大黒湯の2023年1月分のガス料金。約172万円
大黒湯の2023年1月分のガス料金。約172万円

そんな大黒湯の悲鳴は注目を集め、Twitterでは「高すぎる…」「知らんかった。こんな掛かってたなんて…。」といった驚きの反応が相次いだほか、経営状況を心配するユーザーもいた。

大黒湯の営業時間と入浴料金(2023年2月時点)
大黒湯の営業時間と入浴料金(2023年2月時点)

大黒湯の入浴料は大人500円、中学生400円、小学生200円、0歳~幼児100円。ガス料金の172万円を支えるには、約3443人の大人に利用してもらって、やっとトントンという計算だ。

金額の大きさに驚くが、「営業努力ではどうしようもできない」とはどのくらいガス料金が増えたのだろうか。

100万円ほど値上がりした

最近は、電気料金も高騰していて、銭湯の厳しい経営状況が想像できるが、大黒湯の担当者に聞くと、簡単に値上げできない実情も見えてきた。

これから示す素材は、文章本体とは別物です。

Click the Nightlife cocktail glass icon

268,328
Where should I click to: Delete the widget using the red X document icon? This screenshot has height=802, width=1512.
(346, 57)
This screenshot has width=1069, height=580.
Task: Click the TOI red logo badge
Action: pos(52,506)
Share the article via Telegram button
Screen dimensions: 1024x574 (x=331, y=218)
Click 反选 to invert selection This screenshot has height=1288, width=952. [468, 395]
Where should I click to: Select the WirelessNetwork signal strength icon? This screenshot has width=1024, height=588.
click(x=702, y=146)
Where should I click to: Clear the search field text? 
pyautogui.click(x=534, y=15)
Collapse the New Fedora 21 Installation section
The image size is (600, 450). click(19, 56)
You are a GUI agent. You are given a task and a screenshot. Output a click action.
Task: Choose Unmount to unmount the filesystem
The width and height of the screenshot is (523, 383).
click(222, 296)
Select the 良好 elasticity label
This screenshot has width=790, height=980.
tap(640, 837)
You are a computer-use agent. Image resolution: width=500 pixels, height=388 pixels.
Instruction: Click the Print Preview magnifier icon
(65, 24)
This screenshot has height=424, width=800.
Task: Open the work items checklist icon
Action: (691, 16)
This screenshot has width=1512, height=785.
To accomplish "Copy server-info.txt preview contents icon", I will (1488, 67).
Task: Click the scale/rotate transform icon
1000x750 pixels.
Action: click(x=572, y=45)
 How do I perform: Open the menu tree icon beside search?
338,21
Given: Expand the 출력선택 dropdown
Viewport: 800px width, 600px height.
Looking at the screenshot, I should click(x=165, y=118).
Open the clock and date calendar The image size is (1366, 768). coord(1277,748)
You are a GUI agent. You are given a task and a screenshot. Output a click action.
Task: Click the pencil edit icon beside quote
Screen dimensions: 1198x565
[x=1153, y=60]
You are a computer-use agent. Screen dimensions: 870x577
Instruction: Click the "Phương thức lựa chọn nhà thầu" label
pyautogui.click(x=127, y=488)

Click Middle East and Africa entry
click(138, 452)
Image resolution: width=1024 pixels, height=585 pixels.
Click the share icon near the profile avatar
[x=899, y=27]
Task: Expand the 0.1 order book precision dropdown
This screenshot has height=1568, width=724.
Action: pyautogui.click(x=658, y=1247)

――1月分のガス料金を見た時の心境は?どれくらい値上がりした?

びっくりしました。最初は風呂場のお湯が漏れているのではないか、設備の不具合があったのではないかと思ったほどです。ただ、そうしたことはなかったので、本当の料金なんだと思いました。以前のガス料金は月に70万円前後でしたので、100万円ほど値上がりしたことになります。

大黒湯の内観
大黒湯の内観

――電気料金も高騰しているが、経営状況は?

電気料金は詳しく調べていませんが、以前より3割~4割は上がったと思います。何年も営業努力は続けてきたのですが、営業すると赤字になってしまうこともある状況です。銭湯(関係者)の会合では「経営が厳しいので(銭湯を)やめようか」というところも出ています。

サウナの温度を上げるため、電気も使うという
サウナの温度を上げるため、電気も使うという

――ガス、電気は銭湯でどんな役割をしている?

ガスは湯舟のお湯を沸かしたり、シャワーの温度を上げるために使います。欠かせないもので、ここを削るわけにはいきません。電気は冷暖房や街灯のほか、サウナの温度を上げるためにも使用します。

入浴料金は簡単に値上げできない、お店の休業もできない

――入浴料金を値上げすることはできないの?

一般の公衆浴場の入浴料金は、都道府県ごとに統制額(上限)が決まっています。今の額は2022年夏に決まったもので、ガス料金のここまでの高騰は想定していなかったと思います。自治体からも一定の補助はあるのですが、カバーできない状況です。
※東京都の公衆浴場入浴料金の統制額 大人(12歳以上の者)500円など


――お店を一時休業するようなことは難しい?

銭湯を維持するにはさまざまな機械類が必要です。例えば、地下から温泉をくみ上げたり、お湯を循環させるためにモーターを動かしたりします。こうした機械類は長期間止めると不具合が出たり、固着して動かなくなることがあります。修理が必要になるとかなりの出費なので、難しいです。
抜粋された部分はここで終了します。